* SOURCE MATERIAL *
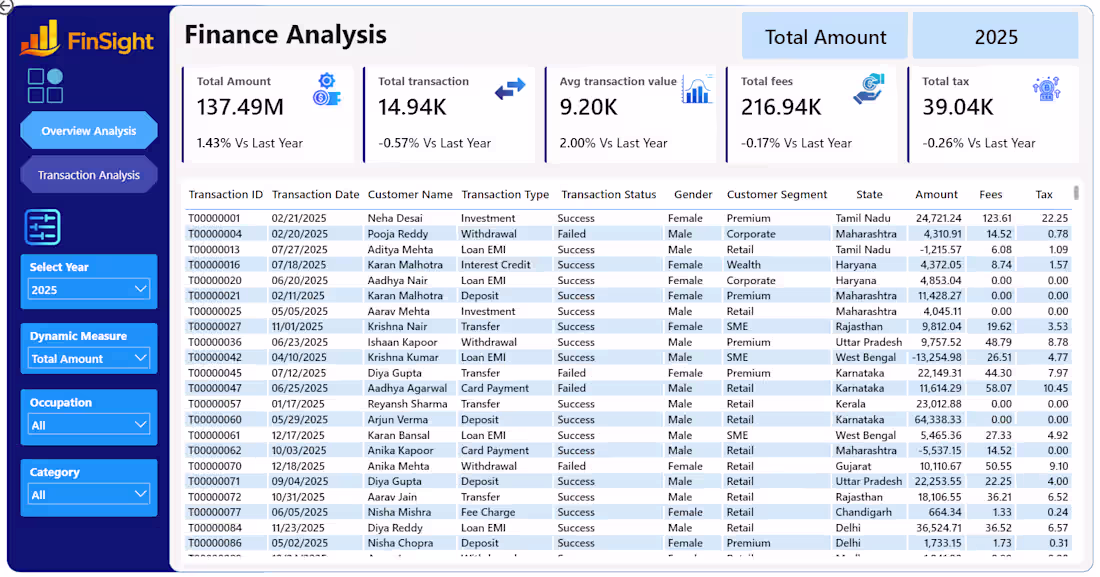
Task: Click the Total Amount header button
Action: pos(825,36)
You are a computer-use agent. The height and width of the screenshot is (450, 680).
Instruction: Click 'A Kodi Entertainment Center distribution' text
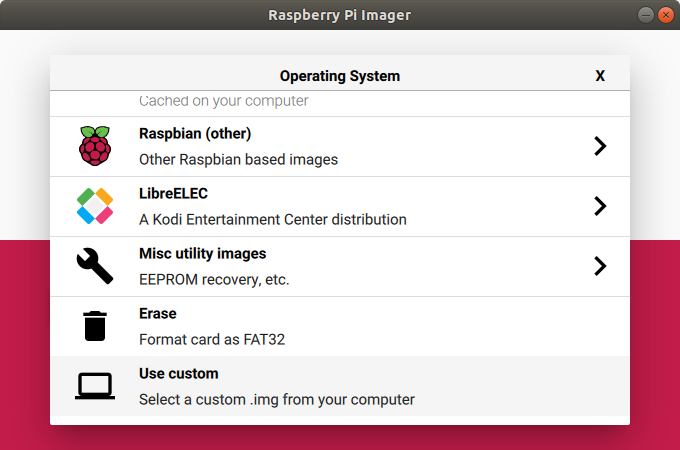pos(273,220)
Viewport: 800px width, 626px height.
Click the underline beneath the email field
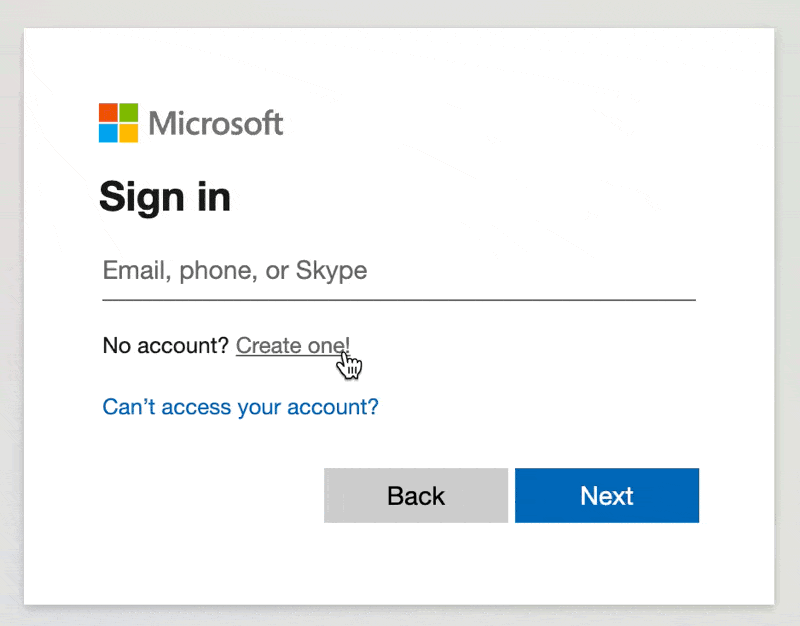399,300
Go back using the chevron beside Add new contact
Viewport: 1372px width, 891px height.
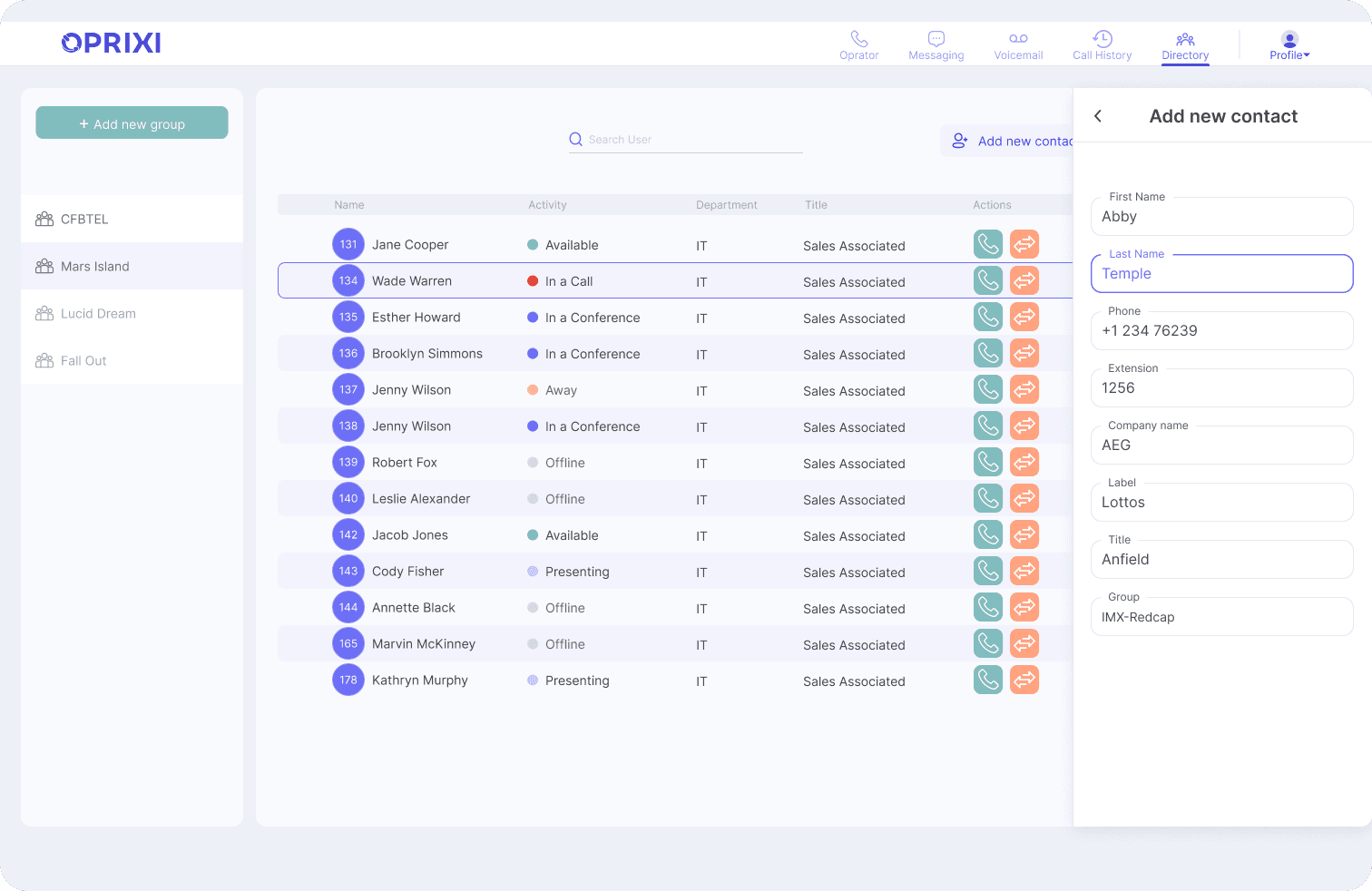(x=1098, y=116)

* EXERCISE *
Output every line of the four items above verbatim, leaving out the pictures.

* PROBLEM SOLUTION *
Task: Click the Total Amount header button
Action: pos(825,36)
You are a computer-use agent. The height and width of the screenshot is (450, 680).
Instruction: Click 'A Kodi Entertainment Center distribution' text
pos(273,220)
Viewport: 800px width, 626px height.
Click the underline beneath the email field
399,300
Go back using the chevron beside Add new contact
Viewport: 1372px width, 891px height.
(x=1098, y=116)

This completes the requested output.